TAHLEQUAH, Okla. — Teaching the next generation of social workers how to help families and children combat the opioid epidemic is not an easy subject matter to tackle.
But it’s one that Northeastern State University in Tahlequah addressed at the W. Roger Webb auditorium on Friday.
The NSU Social Work Department and Haruv Institute presented a workshop on the influence of the opioid epidemic on children.
Students enrolled in NSU’s social work department took part in the lectures and question and answer sessions along with professionals in attendance who are already working with families and children.
The experts who took to the stage did not hold back when it came to addressing the reality of the opioid epidemic in Oklahoma.
“More people will die today than died yesterday,” said Jason Beaman, Chair of Psychiatry at Oklahoma State University Center for Health Sciences, “more people are going to die tomorrow than died today, this is only getting worse.”
Beaman didn’t mince words when talking with future clinicians about the opioid epidemic in Oklahoma. FOX23 had a chance to talk with him on the sidelines of the workshop.
“We’re currently in the third wave of the third opioid epidemic that has now evolved into a drug overdose epidemic,” he said, “because it’s not limited to opioids anymore.”
“In Oklahoma specifically we’re seeing the most amount of overdoses from methamphetamine –often the methamphetamine is mixed with an opioid like fentanyl.”
Beaman says laws enacted in 2018 combined with a push by the medical community to reduce the number of opioid prescriptions written by doctors have made a difference. But he says opioid prescriptions have been supplanted:
“Those overdoses have plummeted,” he remarked, “unfortunately during that time we were supplanted with heroine and fentanyl and so overdoses remain high even though prescriptions are less.”
Beaman said fentanyl is very deadly and unforgiving. The impact on families was the thrust of Friday’s workshop for the future clinicians and local professionals who gathered on campus.
Sara Coffey is the director of clinical operations for Oklahoma DHS child welfare.
“Oklahoma has a bit of a stigma against that, we often are much more punitive and so people are going to jail and so they’re not getting the treatment that they need,” she said. “And so if we can approach it in a really compassionate manner and make sure that we are using treatment as opposed to punitive measures so that folks get the help that they need that can be extremely impactful,” Coffey said.
For Northeastern State University student Lisa Grimes, who is also a foster and adoptive parent, these lessons are personal:
“Neglect has been the biggest one when parents are abusing drugs,” she explained when asked about her personal experience as a foster parent. “They can spend lots of time sleeping and not caring for their children,” Grimes said.
Grimes said another experience she’s had included physical abuse of children by a parent who doesn’t have the drug to calm them down.
Grimes also said a child’s removal from the home causes the additional trauma of being removed from their family.
At the workshop attendees learned that in 2019, Oklahoma ranked 8th nationally in proportion of removals due to parental substance abuse.
The social work program at NSU is unique in that offers an emphasis on rural, Native American, and Alaskan Native children and adolescents.
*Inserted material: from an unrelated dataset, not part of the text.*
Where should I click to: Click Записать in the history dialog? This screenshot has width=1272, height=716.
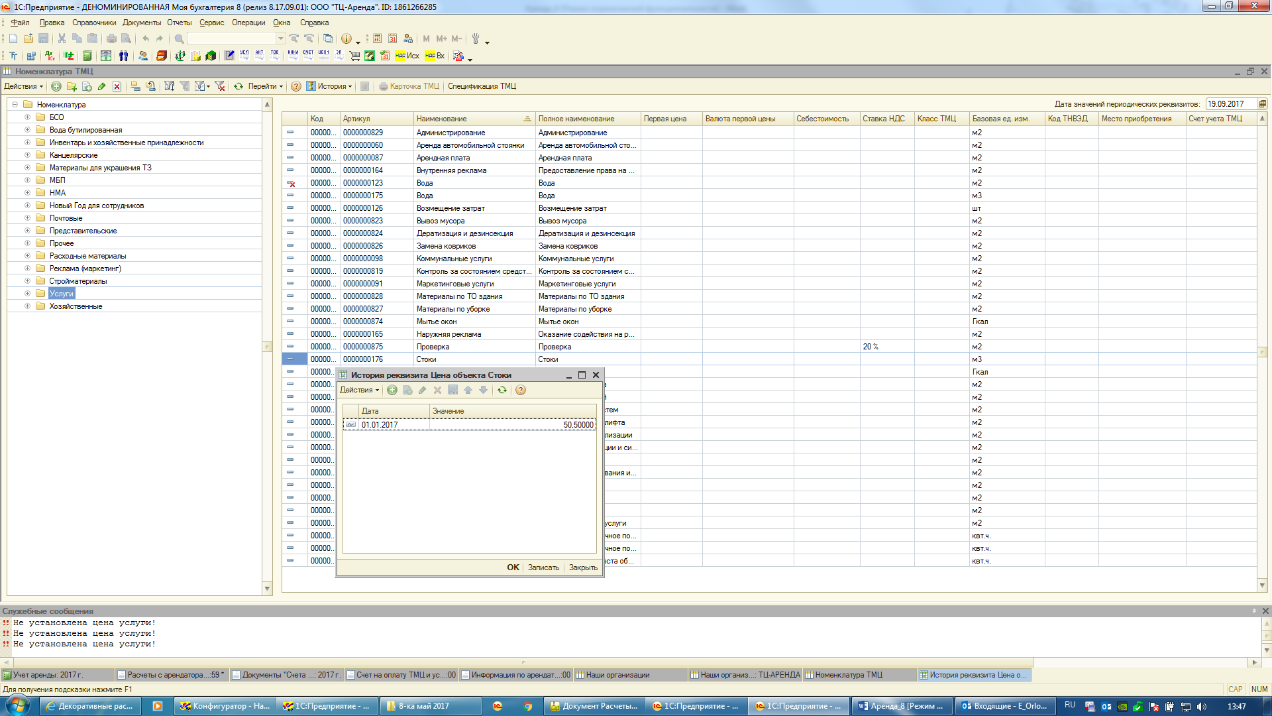(x=543, y=567)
“When they study they need to be able to effectively work with those that they’re going to be serving which here in the state of Oklahoma that means American Indian and Alaska Native which have special nuances,” explained Virginia Drywater-Whitekiller, a Professor of Social Work at NSU. “There are very different ways you work with this population as well so preparing them academically as they continue to be life- long learners in working with the population.”
The goal of the workshop was to provide students who will soon be clinicians with information on the prevention, practice, and treatment of substance use disorder.